[Collected data]
***

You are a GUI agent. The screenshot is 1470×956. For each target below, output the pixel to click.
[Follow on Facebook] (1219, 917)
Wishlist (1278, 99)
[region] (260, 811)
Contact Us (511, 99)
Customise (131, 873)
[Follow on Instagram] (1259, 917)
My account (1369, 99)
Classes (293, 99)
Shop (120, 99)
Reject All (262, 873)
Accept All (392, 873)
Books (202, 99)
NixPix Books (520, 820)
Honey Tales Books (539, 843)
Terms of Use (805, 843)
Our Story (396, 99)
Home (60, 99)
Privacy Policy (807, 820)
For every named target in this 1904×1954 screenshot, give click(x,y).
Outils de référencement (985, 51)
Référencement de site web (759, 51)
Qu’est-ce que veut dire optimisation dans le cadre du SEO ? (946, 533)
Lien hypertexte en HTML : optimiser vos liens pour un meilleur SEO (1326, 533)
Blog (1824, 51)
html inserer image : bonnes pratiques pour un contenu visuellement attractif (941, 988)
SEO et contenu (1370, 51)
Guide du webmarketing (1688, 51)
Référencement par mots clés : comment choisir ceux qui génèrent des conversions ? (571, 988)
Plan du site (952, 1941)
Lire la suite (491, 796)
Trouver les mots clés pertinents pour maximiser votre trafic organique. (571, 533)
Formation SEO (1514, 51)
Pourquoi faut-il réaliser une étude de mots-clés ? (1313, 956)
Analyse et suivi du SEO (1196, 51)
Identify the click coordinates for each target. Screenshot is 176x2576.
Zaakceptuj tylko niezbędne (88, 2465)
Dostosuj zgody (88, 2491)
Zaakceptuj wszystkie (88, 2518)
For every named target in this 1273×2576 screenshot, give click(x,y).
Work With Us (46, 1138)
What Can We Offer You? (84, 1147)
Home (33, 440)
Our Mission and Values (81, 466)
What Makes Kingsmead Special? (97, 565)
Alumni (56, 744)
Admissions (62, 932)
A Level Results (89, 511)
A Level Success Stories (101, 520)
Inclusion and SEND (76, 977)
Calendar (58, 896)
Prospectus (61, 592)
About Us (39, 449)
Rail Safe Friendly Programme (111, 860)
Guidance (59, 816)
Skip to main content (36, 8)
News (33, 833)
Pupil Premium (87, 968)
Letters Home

***

| What you have to do |
The answer should contain every line of the data, unchanged.

| Response to the task |
You are a GUI agent. The screenshot is 1470×956. For each target below, output the pixel to click.
[Follow on Facebook] (1219, 917)
Wishlist (1278, 99)
[region] (260, 811)
Contact Us (511, 99)
Customise (131, 873)
[Follow on Instagram] (1259, 917)
My account (1369, 99)
Classes (293, 99)
Shop (120, 99)
Reject All (262, 873)
Accept All (392, 873)
Books (202, 99)
NixPix Books (520, 820)
Honey Tales Books (539, 843)
Terms of Use (805, 843)
Our Story (396, 99)
Home (60, 99)
Privacy Policy (807, 820)
For every named target in this 1904×1954 screenshot, give click(x,y).
Outils de référencement (985, 51)
Référencement de site web (759, 51)
Qu’est-ce que veut dire optimisation dans le cadre du SEO ? (946, 533)
Lien hypertexte en HTML : optimiser vos liens pour un meilleur SEO (1326, 533)
Blog (1824, 51)
html inserer image : bonnes pratiques pour un contenu visuellement attractif (941, 988)
SEO et contenu (1370, 51)
Guide du webmarketing (1688, 51)
Référencement par mots clés : comment choisir ceux qui génèrent des conversions ? (571, 988)
Plan du site (952, 1941)
Lire la suite (491, 796)
Trouver les mots clés pertinents pour maximiser votre trafic organique. (571, 533)
Formation SEO (1514, 51)
Pourquoi faut-il réaliser une étude de mots-clés ? (1313, 956)
Analyse et suivi du SEO (1196, 51)
Identify the click coordinates for each target. Screenshot is 176x2576.
Zaakceptuj tylko niezbędne (88, 2465)
Dostosuj zgody (88, 2491)
Zaakceptuj wszystkie (88, 2518)
For every named target in this 1273×2576 screenshot, give click(x,y).
Work With Us (46, 1138)
What Can We Offer You? (84, 1147)
Home (33, 440)
Our Mission and Values (81, 466)
What Makes Kingsmead Special? (97, 565)
Alumni (56, 744)
Admissions (62, 932)
A Level Results (89, 511)
A Level Success Stories (101, 520)
Inclusion and SEND (76, 977)
Calendar (58, 896)
Prospectus (61, 592)
About Us (39, 449)
Rail Safe Friendly Programme (111, 860)
Guidance (59, 816)
Skip to main content (36, 8)
News (33, 833)
Pupil Premium (87, 968)
Letters Home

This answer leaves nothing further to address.